NYCJUG/2009-09-08/ArrayHabitsHarmful
We pondered the following lesson from Joey Tuttle:
How Array Habits Can Be Harmful
. from Joey K Tuttle <jkt@qued.com> . to Programming forum <programming@jsoftware.com> . date Tue, Mar 10, 2009 at 2:34 AM . subject [Jprogramming] Habits can be harmful
I had a recent experience that others might find useful. I have some j code in a Linux #! script (jwork) that takes pairs of files in a sendmail queue (header and body files) and puts them together into a usable email object. Long years of habit had me starting with an empty result and doing something like -
result =: result, grind files
inside a for. loop -- and then, after the work was done -
stdout result
By moving the stdout bit inside the for. loop and removing the catenation in the loop, a partial result is catenated to the standard output pipe and the result file is built by adding the results of each iteration in the script. That is, something like
# ls q* | jwork > output
causes output to be built as jwork iterates through the files from the list.
This change caused a speedup of 4 or more times because of the simple elimination of copies of the catenated temporary result variable. This made things work a whole lot more reasonably and take a lot less memory - and has the interesting side effect of generating a perfectly usable partial result if interrupted during operation.
The point of this post is that sometimes what seems like "natural array thinking" is counter productive - maybe others know this instinctively, but it was an eye opener for me.
We discussed the trade-offs of an array-based approach - which often requires us to bring an entire object into memory before we can do anything - versus a streaming approach which brings into memory only a modest part of an object.

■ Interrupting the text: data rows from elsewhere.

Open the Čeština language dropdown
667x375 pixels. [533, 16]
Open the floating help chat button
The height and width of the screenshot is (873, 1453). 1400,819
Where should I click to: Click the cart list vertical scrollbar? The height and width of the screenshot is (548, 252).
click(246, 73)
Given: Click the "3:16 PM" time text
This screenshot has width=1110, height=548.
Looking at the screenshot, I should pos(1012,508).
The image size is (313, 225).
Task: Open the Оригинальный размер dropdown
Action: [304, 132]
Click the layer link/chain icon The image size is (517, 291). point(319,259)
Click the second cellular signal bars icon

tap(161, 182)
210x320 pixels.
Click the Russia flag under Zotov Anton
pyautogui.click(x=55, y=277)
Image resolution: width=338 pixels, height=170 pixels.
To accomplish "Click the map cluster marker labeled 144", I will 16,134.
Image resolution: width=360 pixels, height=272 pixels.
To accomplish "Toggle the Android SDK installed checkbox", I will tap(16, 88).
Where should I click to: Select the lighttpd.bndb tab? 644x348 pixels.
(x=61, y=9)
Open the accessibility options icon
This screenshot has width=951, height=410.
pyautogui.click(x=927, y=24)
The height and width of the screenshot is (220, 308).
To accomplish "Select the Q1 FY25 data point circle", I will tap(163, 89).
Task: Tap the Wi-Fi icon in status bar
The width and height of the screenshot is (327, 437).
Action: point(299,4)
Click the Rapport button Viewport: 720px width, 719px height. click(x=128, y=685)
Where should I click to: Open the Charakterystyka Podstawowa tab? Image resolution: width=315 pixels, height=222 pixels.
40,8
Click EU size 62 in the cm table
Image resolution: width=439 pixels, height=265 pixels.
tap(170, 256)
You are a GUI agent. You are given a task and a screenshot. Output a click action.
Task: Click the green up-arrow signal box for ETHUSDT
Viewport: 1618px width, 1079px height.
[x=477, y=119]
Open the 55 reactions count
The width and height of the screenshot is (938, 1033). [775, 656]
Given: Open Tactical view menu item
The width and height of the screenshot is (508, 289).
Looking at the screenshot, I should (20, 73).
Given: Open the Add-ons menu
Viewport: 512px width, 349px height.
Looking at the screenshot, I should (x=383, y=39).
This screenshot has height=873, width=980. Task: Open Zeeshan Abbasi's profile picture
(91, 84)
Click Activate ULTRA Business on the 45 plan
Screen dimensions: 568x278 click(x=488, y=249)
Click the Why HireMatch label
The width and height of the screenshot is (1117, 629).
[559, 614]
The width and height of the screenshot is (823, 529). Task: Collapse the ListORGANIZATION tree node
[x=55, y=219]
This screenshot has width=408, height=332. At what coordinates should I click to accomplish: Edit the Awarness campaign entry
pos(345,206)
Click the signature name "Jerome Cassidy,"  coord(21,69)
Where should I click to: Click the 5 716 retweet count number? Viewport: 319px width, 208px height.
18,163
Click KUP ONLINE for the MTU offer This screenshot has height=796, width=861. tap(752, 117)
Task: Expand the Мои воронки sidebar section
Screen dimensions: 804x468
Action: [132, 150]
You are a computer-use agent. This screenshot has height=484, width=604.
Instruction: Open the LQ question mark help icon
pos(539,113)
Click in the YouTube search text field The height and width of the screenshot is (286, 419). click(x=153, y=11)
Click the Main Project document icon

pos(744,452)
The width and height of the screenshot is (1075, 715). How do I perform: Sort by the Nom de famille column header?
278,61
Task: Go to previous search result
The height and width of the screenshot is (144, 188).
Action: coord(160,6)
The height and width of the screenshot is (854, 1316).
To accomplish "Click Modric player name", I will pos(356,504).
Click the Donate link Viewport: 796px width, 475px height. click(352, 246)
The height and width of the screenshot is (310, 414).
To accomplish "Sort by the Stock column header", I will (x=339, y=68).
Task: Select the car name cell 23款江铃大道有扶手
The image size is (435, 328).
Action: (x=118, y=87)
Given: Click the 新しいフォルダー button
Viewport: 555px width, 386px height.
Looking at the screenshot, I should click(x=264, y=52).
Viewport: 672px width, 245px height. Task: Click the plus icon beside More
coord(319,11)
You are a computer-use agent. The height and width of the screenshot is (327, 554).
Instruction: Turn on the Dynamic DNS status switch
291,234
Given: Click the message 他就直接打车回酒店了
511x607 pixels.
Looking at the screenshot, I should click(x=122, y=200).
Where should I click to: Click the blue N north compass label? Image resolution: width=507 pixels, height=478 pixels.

Sometimes in J we find that the piece of code we wrote which ran well on a small amount of test data has difficulty working with a realistic amount of actual data. In a case like this, we'll often be forced to wrap our nice, small, elegant piece of code in an unpretty loop in order to process a large amount of data in pieces. It would be nice if there were a general, transparent way to make this transition.